#### Records from a dataset:
══════════════════════════════

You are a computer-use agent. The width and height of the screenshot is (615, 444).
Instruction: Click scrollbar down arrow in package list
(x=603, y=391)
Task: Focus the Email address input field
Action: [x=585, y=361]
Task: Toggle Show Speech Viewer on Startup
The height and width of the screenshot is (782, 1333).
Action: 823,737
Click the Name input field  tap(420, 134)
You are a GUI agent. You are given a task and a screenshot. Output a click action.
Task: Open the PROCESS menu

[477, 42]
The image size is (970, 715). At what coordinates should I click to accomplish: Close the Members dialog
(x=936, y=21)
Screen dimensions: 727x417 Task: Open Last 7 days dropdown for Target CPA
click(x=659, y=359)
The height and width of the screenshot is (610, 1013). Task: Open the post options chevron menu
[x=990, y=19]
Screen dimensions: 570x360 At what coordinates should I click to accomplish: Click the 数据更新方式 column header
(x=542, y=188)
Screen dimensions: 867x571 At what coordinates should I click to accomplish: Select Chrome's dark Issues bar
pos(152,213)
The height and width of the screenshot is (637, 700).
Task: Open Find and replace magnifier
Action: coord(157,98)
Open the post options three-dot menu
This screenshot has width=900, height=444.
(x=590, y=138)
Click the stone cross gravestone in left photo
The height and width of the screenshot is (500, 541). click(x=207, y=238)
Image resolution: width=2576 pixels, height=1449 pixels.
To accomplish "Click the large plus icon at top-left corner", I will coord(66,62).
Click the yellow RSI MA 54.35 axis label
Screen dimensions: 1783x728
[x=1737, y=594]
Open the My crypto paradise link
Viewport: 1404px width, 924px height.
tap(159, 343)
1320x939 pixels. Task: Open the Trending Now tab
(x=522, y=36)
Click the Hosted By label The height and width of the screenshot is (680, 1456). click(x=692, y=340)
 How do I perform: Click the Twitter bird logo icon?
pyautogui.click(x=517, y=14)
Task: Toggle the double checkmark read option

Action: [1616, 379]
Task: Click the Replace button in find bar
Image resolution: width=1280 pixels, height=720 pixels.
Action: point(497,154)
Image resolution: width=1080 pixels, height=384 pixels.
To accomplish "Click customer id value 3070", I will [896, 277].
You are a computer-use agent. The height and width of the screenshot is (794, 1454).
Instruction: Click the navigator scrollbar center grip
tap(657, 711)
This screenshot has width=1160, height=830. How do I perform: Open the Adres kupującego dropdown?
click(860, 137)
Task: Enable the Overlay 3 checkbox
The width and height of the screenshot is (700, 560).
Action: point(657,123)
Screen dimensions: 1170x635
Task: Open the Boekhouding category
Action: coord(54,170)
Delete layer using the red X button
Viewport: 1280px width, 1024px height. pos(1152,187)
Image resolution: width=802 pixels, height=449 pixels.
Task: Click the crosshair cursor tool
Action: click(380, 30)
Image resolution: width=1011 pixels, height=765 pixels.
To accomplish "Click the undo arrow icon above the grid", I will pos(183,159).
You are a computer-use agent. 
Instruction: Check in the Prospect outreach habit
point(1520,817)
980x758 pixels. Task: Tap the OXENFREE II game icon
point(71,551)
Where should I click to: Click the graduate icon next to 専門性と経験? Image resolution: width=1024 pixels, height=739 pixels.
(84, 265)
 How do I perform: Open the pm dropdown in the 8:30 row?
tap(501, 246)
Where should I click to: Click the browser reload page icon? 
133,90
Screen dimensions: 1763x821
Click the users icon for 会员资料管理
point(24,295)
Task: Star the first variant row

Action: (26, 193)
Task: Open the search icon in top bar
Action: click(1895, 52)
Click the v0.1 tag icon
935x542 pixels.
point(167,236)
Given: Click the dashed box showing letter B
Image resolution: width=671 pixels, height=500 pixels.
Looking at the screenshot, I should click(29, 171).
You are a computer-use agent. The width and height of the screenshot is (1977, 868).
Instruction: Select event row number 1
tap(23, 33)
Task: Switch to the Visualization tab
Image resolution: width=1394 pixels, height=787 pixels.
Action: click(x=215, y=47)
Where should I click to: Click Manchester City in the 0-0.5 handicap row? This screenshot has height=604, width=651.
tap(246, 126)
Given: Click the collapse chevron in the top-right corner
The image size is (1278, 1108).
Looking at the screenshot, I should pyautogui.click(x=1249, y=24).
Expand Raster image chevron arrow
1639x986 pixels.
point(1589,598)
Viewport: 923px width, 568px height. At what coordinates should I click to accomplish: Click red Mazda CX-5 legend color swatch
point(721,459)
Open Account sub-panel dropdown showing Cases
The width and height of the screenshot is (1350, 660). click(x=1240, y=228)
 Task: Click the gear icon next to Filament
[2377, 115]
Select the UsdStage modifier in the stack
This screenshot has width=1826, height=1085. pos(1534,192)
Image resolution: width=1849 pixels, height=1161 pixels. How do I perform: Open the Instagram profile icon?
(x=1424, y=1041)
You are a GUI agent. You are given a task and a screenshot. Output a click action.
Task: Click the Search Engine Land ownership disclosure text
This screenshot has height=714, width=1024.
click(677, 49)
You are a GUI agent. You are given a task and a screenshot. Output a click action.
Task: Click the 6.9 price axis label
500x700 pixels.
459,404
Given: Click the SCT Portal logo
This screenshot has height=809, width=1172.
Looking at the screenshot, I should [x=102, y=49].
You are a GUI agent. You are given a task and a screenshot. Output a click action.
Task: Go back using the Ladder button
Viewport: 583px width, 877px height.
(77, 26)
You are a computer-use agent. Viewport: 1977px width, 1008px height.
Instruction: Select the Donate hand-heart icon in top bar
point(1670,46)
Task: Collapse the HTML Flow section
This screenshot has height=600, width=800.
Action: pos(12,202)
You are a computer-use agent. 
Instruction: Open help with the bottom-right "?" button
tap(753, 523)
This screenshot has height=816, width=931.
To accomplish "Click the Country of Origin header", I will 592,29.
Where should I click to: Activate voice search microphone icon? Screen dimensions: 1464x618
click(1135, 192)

══════════════════════════════

#### Exercise details:
Please select every line of the records above that contains the string "Toggle", matching case exactly, and copy each one.

#### Response to the task:
Task: Toggle Show Speech Viewer on Startup
Task: Toggle the double checkmark read option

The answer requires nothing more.